Recently, however, the narratives about IoT and other cutting-edge technologies driving citizen engagement seem to be on the rise. Such success stories range from encouraging citizens to report problems by making the process completely hassle-free – or even gamifying it, in the case of Boston’s Street Bump scheme – to those where citizens take the initiative with the help of digital technologies to sort out a problem local authorities have failed to address.
Nigel Jacob, co-founder of the Mayor’s Office of New Urban Mechanics, a civic innovation incubator and R&D Lab within Boston’s City Hall on how IoT should be harnessed to solve grave urban problems such as poverty, crumbling infrastructure and the effects of climate change, gives a TEDxTalk on the subject here. For more general detail about these varieties of digital citizen engagement, click here.
“Safe Cities” are a global network of smart cities incorporating facial and number-plate recognition technology supplied by Huawei to fight high crime rates. There is disagreement about the efficiency of these solutions, with many experts arguing that the figures quoted by Huawei are exaggerating. An account from CBS on the Serbian roll-out of the project, with 1,000 cameras over 800 locations, illustrates why the project is regarded by a number of communities as rather contentious. The Safe City system is used in some 230 cities in Asia, Africa and Europe, currently screening tens of millions of people.
The consensus runs that three major megatrends will change urban life globally: mass urbanisation, aging populations and the climate crisis. In order to combat these issues head-on, cities need to reverse-engineer their urban strategies from where they want to be in 2050, suggests an article by sustainability and cleantech expert Wal van Lierop.

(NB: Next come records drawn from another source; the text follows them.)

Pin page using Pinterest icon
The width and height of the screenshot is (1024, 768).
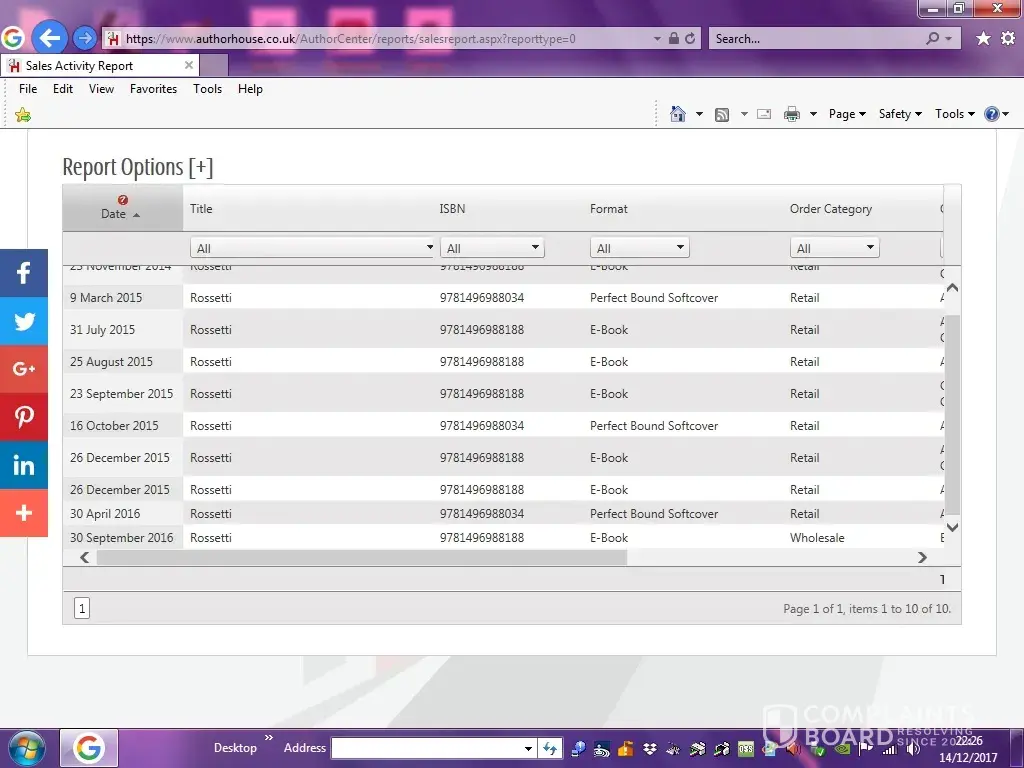click(24, 417)
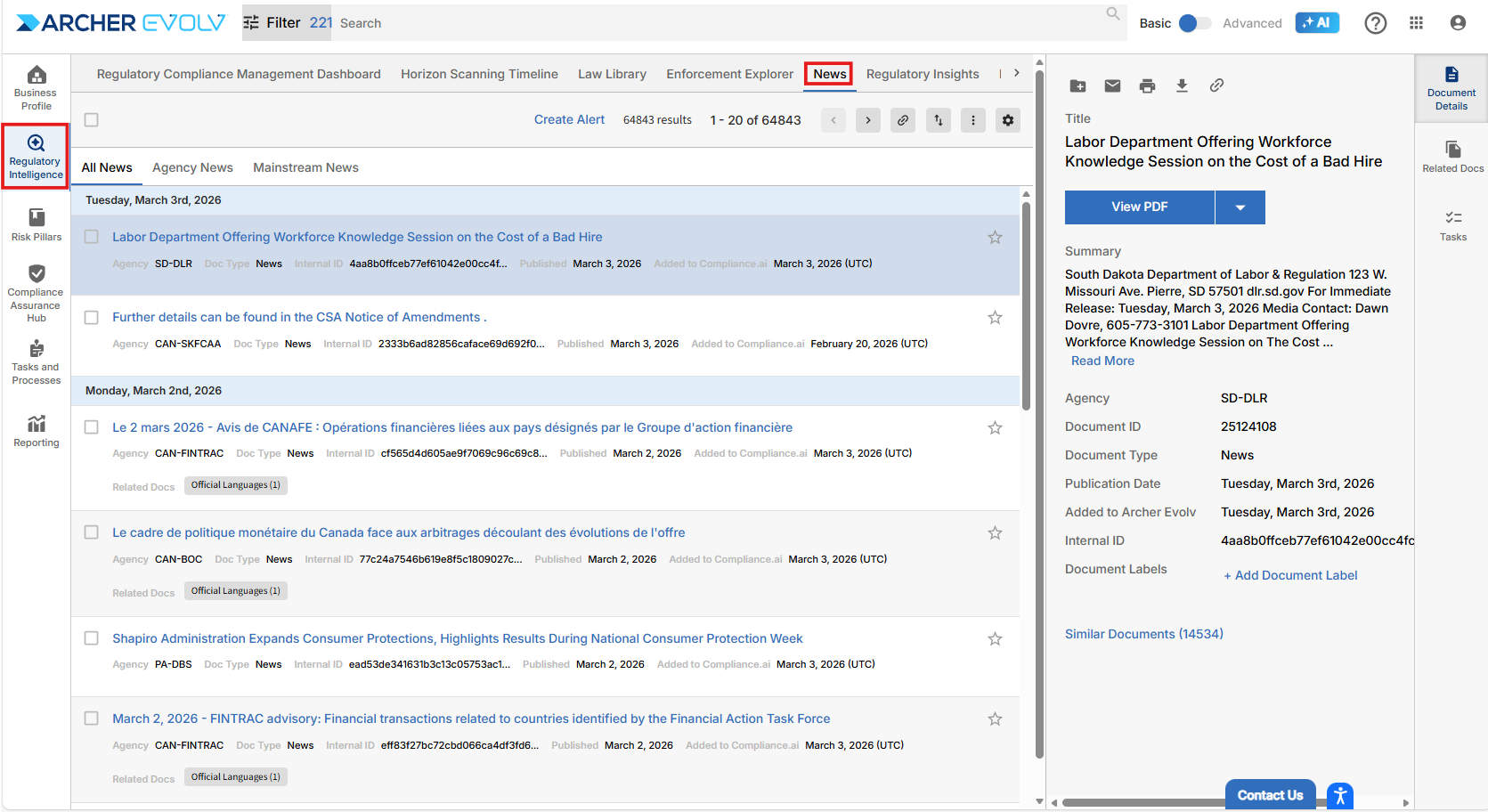Screen dimensions: 1488x812
Task: Tick checkbox for Shapiro Administration article
Action: tap(91, 638)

The future-proof smart city strategy van Lierpop proposes is to “think big, not small”. Cities need to build new, smart and sustainable infrastructure from their cores into surrounding municipalities. “These intentional megacities will form bigger legal entities that can provide transportation, housing, work and services more efficiently and cheaply,” he argues.
But as future cities will be saddled with protecting their populations from the negative effects of climate change, they may also need to have more in common with the fortified castle towns of the middle ages than the sprawling metropolitan areas of the present day. The right strategy, once decided upon, should inform the city’s decisions regarding the type of smart city ecosystems that it wants to deploy. Cities, van Lierpop maintains, will also need to adopt a more collective approach to get good results.
A new edition of community digitalisation guru Bas Boorsma’s smart city transition roadmap A New Digital Deal: Beyond Smart Cities contains a new chapter on each of the 20 building blocks of urban community digitalisation, ranging from leadership and vision to smart regulation and community communications.
Boorsma interviewed various stakeholders for the book including heads of major city projects, representatives of large tech enterprise, academia and other key influencers. What came across from these interviews was that the time is now ripe for a digital consensus on what humanity wants to achieve with digitalisation, and how it should be facilitated in order to reap the maximum communal benefits. Without such a deal, “digital divides will expand, digital disruption will just disrupt, innovation will largely be governed by incrementalism, and societal challenges will remain under-addressed,” Boorsma concludes.
The book is aimed at a wide audience: politicians, civil servants, smart city programme leaders and leaders of tech start-ups or telco companies, to name a few. The revised 2020 edition has two new sections on the future of residential real estate development and management, and the impact of digitalisation and an expanded chapter on smart city pitfalls.